En ce beau dimanche d’octobre nous nous installons donc sur un banc du jardin de Varenne, avec nos livres sur nos genoux. Les élégies de Duino, les Sonnets à Orphée, et un peu des Lettres à un jeune poète*. Où il est dit la solitude, le cheminement vers soi, vers l’inconnu, le refus de la peur, la mort. Vous allez me dire : « ben c’est gai ! » Non : c’est beau, juste et beau, et la parole du poète apporte un peu de cette quiétude que suscite le fait de voir exprimée sur la page avec splendeur la pensée la plus secrète, la moins formulée, puis la voir s’épanouir. Voici un simple petit extrait des Lettres dont le propos et le style demeurent d’une grande modernité :

« Nous n’avons aucune raison de nous méfier du monde, car il ne nous est pas contraire. S’il est des frayeurs, ce sont les nôtres : s’il est des abîmes, ce sont nos abîmes ; s’il est des dangers, nous devons nous efforcer de les aimer. Si nous construisons notre vie sur ce principe qu’il nous faut aller toujours au plus difficile, alors tout ce qui nous paraît encore aujourd’hui étranger nous deviendra familier et fidèle. Comment oublier ces mythes antiques que l’on trouve au début de l’histoire de tous les peuples ; les mythes de ces dragons qui, à la minute suprême, se changent en princesses ? Tous les dragons de notre vie sont peut-être des princesses qui attendent de nous voir beaux et courageux. Toutes les choses terrifiantes ne sont peut-être que des choses sans secours, qui attendent que nous les secourions. »

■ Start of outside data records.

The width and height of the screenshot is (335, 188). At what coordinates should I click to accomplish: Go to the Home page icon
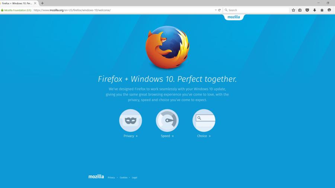point(322,10)
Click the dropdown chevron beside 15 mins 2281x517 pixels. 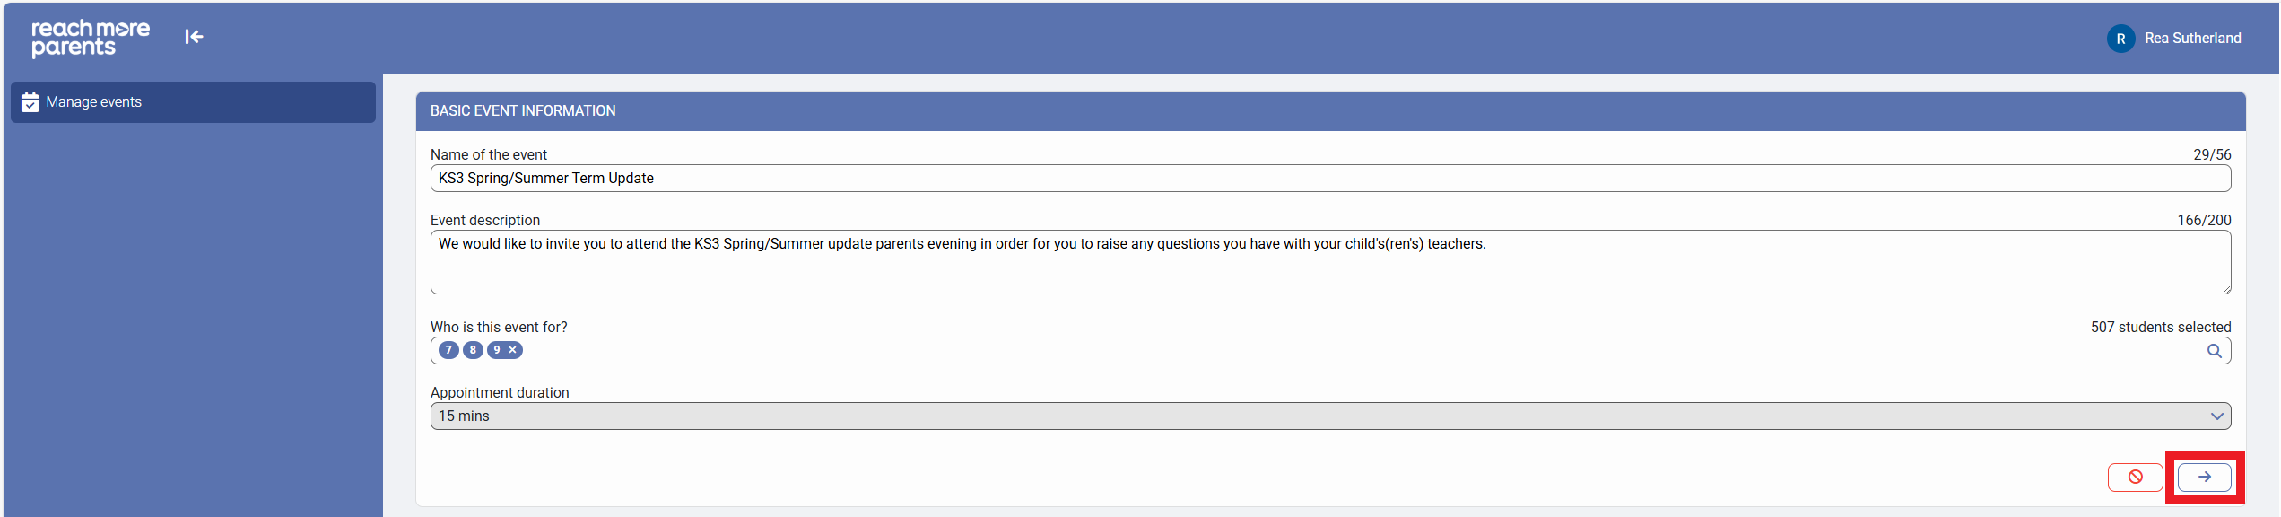click(x=2216, y=416)
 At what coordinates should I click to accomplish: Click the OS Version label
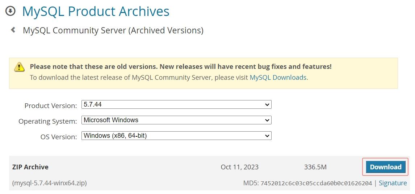[59, 137]
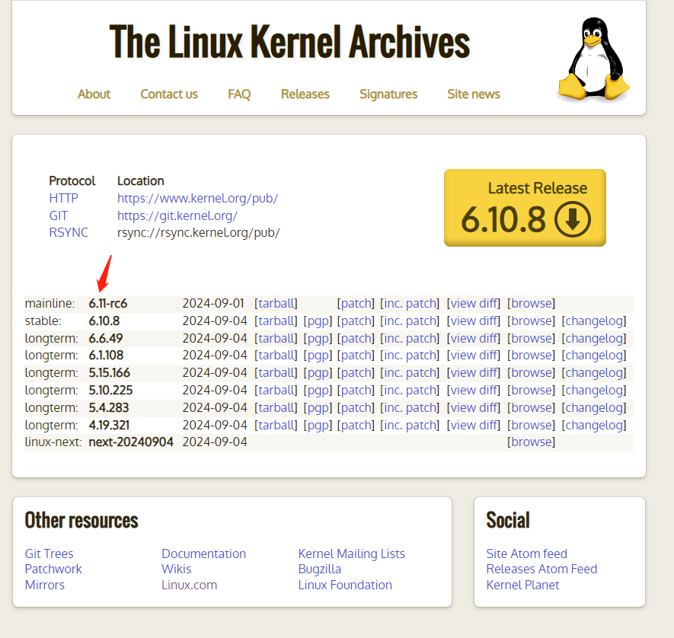Screen dimensions: 674x638
Task: Click the Contact us link
Action: pos(168,94)

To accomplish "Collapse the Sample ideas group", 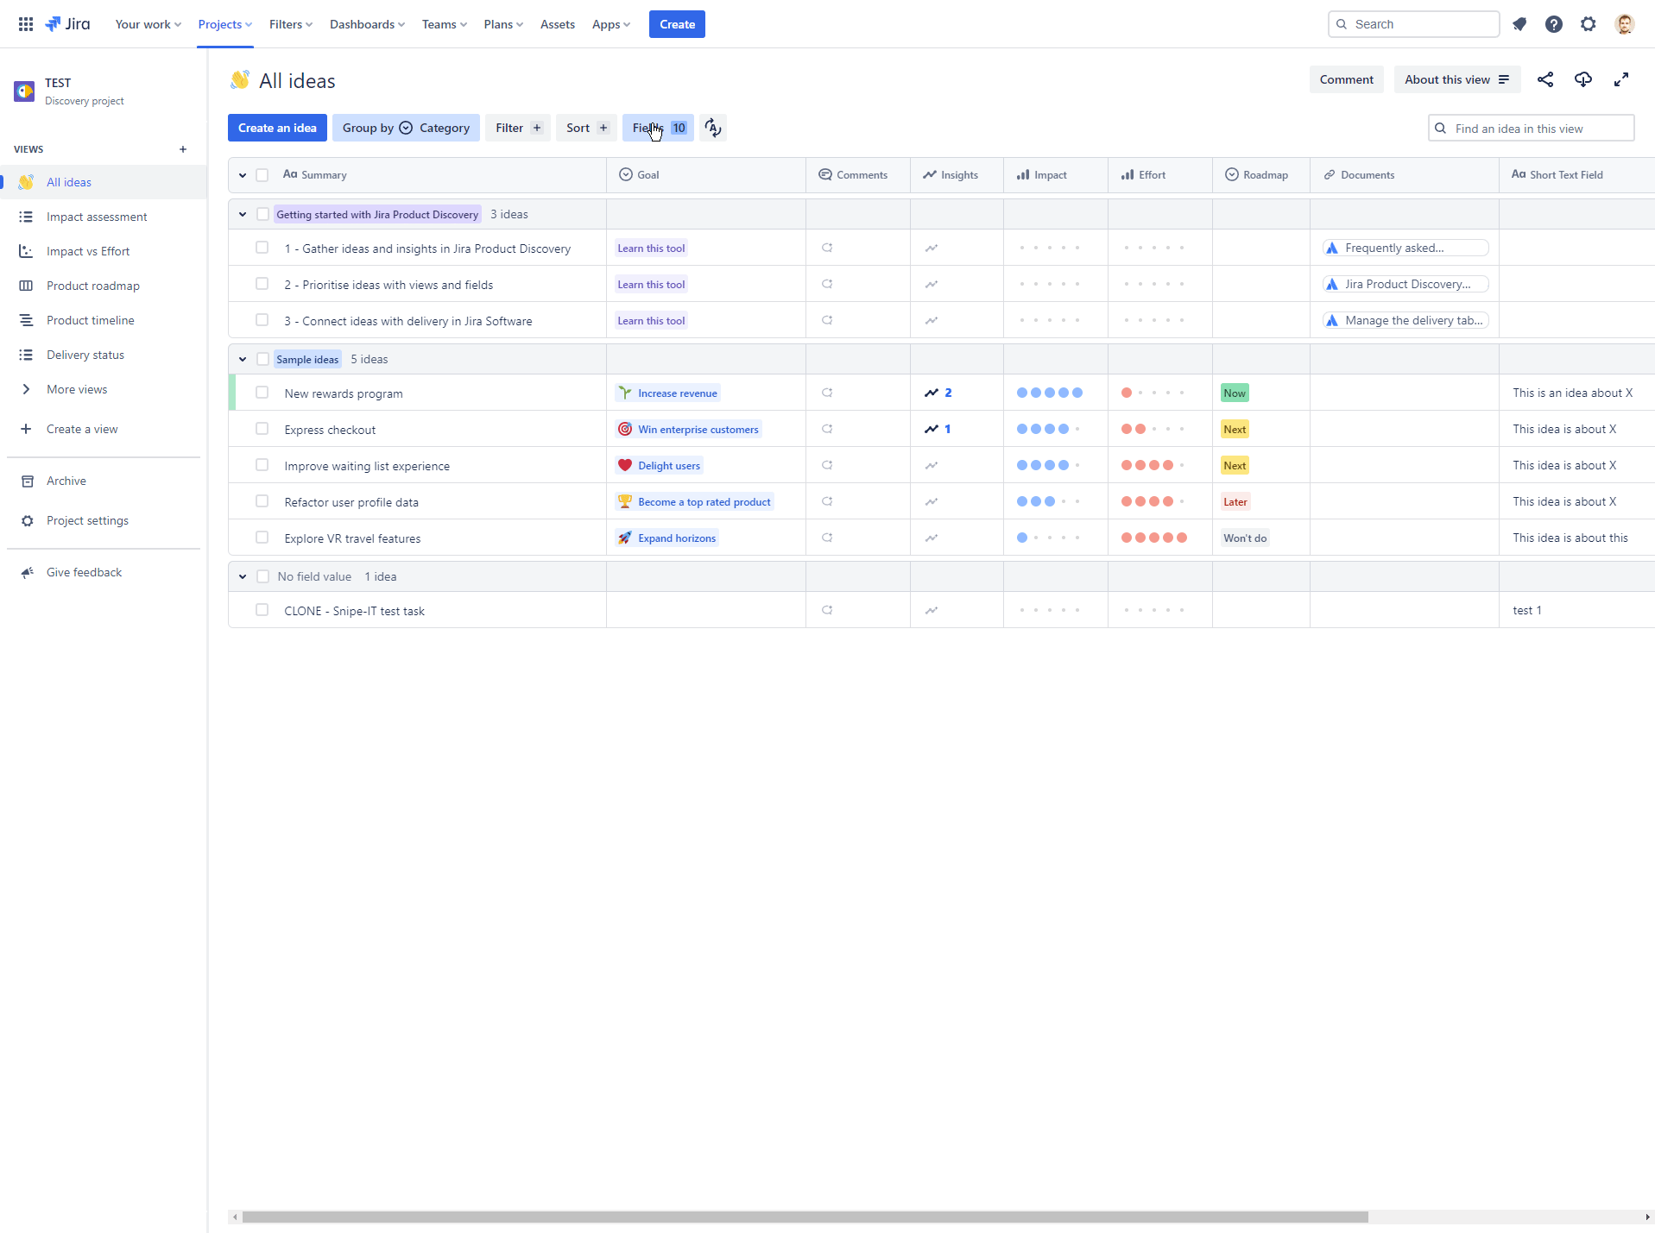I will click(x=242, y=359).
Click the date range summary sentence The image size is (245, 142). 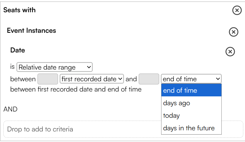click(x=76, y=89)
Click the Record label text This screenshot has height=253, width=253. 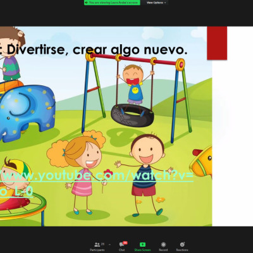coord(163,250)

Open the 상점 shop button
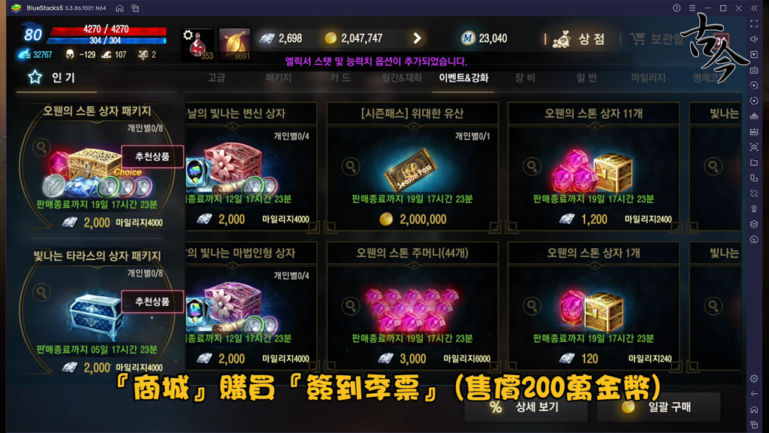(578, 39)
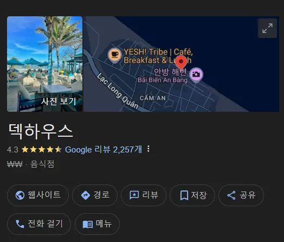
Task: Click the red location pin on map
Action: click(181, 62)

N’allez pas me dire que ça ne résonne pas… En sortant du musée Rodin, après notre lecture et de belles digressions, André me lance, amusé, que Rilke aurait beaucoup aimé que quatre-vingt-dix ans plus tard, l’on vienne lire ses écrits dans ce parc qu’il fit découvrir à Rodin. La longue silhouette diaphane de Terzieff m’apparaît alors : ce diable-là a encore bien fait son travail de passeur, qui aura cédé sa place au poète.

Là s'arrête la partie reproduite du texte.